Effectiveness of bariatric surgical procedures:
- Reduction of obesity-related comorbidities.
- Lower medication costs and the number of sick days.
- Significant reduction in overall and cause-specific mortality.
- There have been dramatic improvements in the safety of bariatric procedures in the past decade because of the introduction of the laparoscopic procedure, Bariatric surgery is associated with significant peri-operative complication and even mortality. We must know this and tell patients this. It has low mortality, but there are complications.
- The benefit of bariatric surgery was strongest in patients with a BMI of more than 40.
- The mean overall percentage of excess weight loss was 61 percent.
- Overall mortality is less than 1 percent, while adverse events occurred in approximately 20%.
- Diabetes mellitus was completely resolved in 77%.
- Hypertension resolved in 62%.
- Obstructive sleep apnea resolved in 86%.
New frontiers:
- Management of type 2 DM (metabolic surgery).
- Investigative innovations (or using the advanced technology we have nowadays) to minimize the surgery needs.

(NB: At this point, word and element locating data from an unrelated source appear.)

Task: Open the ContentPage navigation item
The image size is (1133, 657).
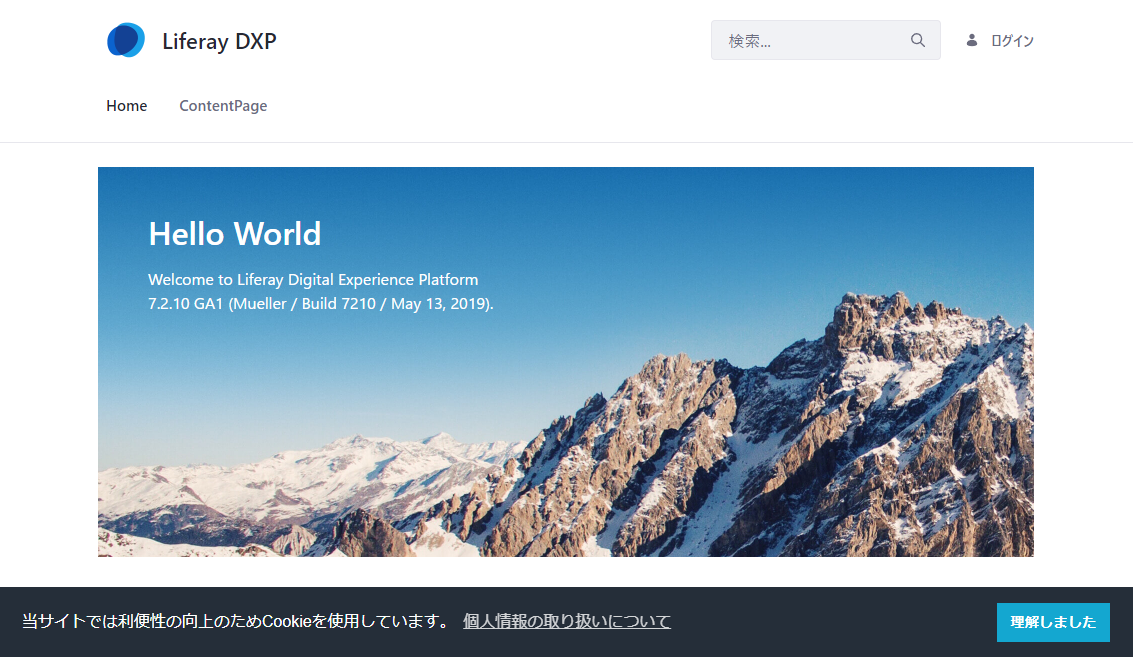Action: (x=223, y=106)
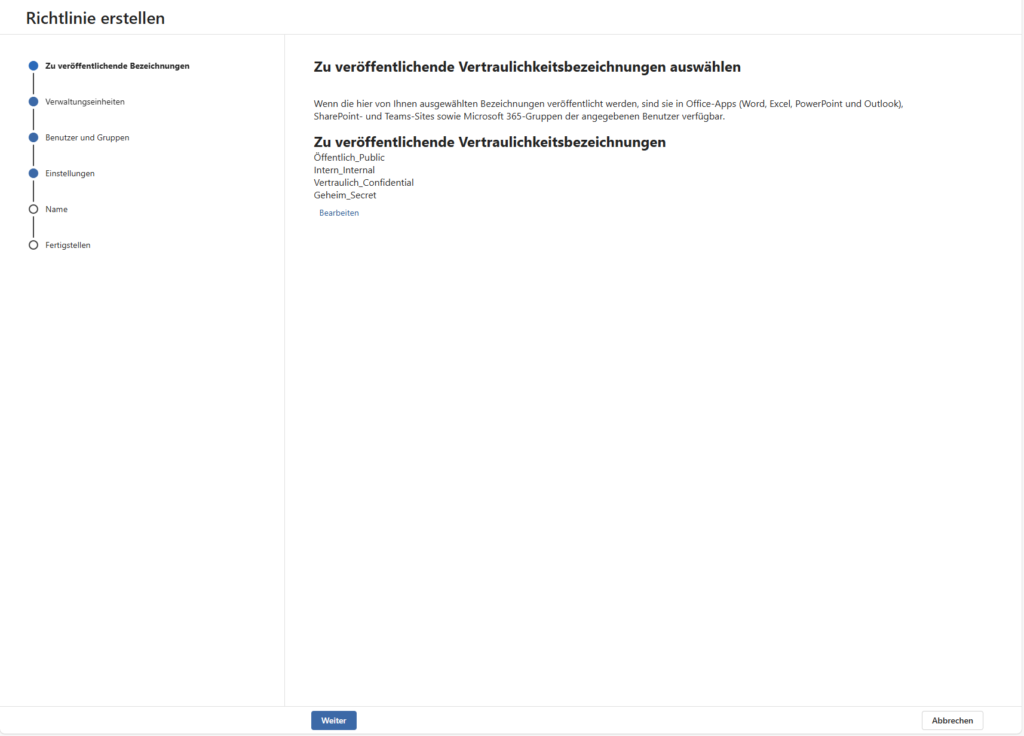Click the step indicator for Benutzer und Gruppen
This screenshot has height=736, width=1024.
[x=34, y=137]
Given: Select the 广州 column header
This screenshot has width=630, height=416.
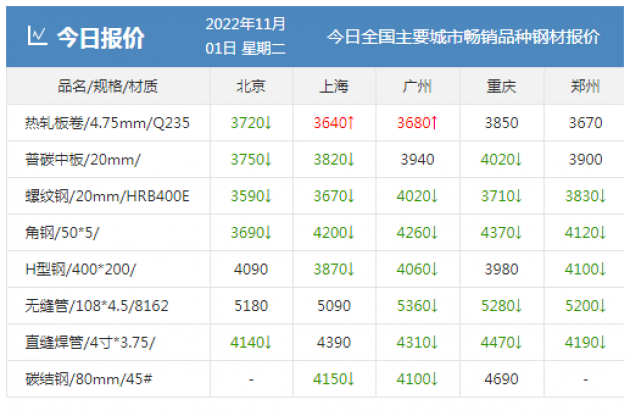Looking at the screenshot, I should (x=417, y=86).
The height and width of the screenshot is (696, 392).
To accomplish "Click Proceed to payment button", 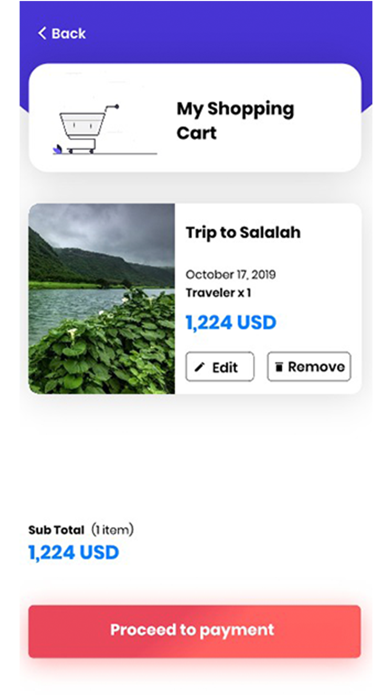I will point(194,631).
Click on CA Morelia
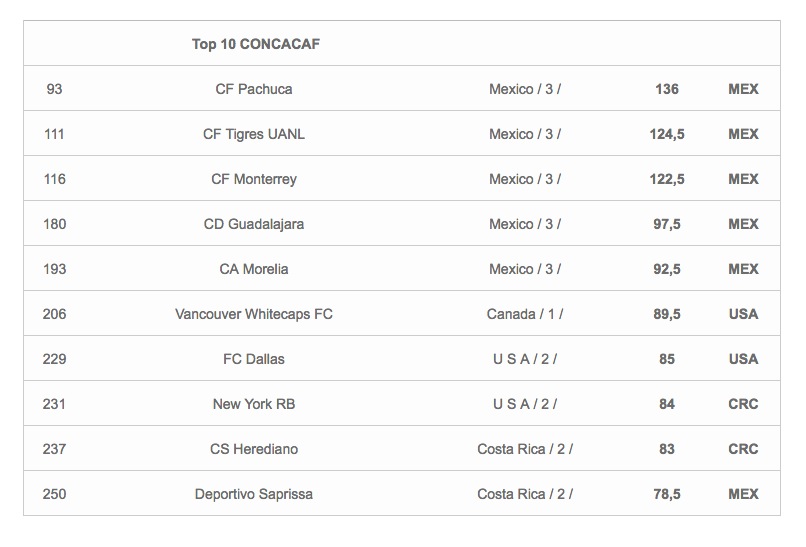The width and height of the screenshot is (806, 547). 254,269
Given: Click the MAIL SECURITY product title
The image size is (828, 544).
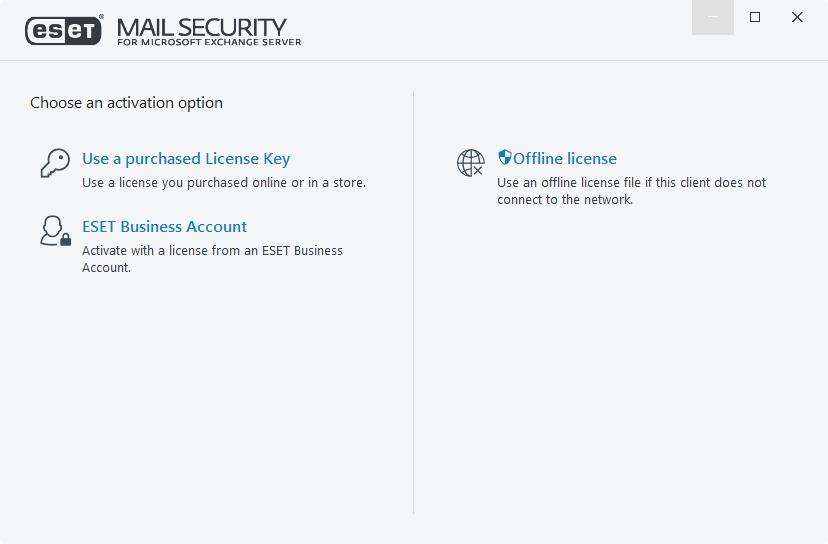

- (E.g.) endoscopic insertion of a jujemal sheath to produce malabsorption, then, after we gain the desired weight loss, we can remove it or dismantle it and leave it to pass with the stools. Another example: we can put some electrodes in the stomach, trying to do some electro-coagulation to mimic the effect of sleeve gastrectomy, but all of this is in trials nowadays.
- Pushing the indications in some centers for pediatric obesity procedures. bariatric surgery is only performed in adults, but when we have a child is 9, 10 or 11 years with severe obesity and his parents and family need a solution, it is very difficult problem to answer nowadays but, in some centers, they began to perform surgeries in them because those patients are inactive and susceptible to bullying in schools and colleges and they may suffer from severe psychological problems.
Note that!!!
- Bariatric surgery effectively achieves clinically significant, permanent weight loss with low rates of complications.
- Bariatric surgery results in significant improvement in health risks associated with obesity.
- Surgical weight loss increases life span.
- Surgical therapy is cost-effective.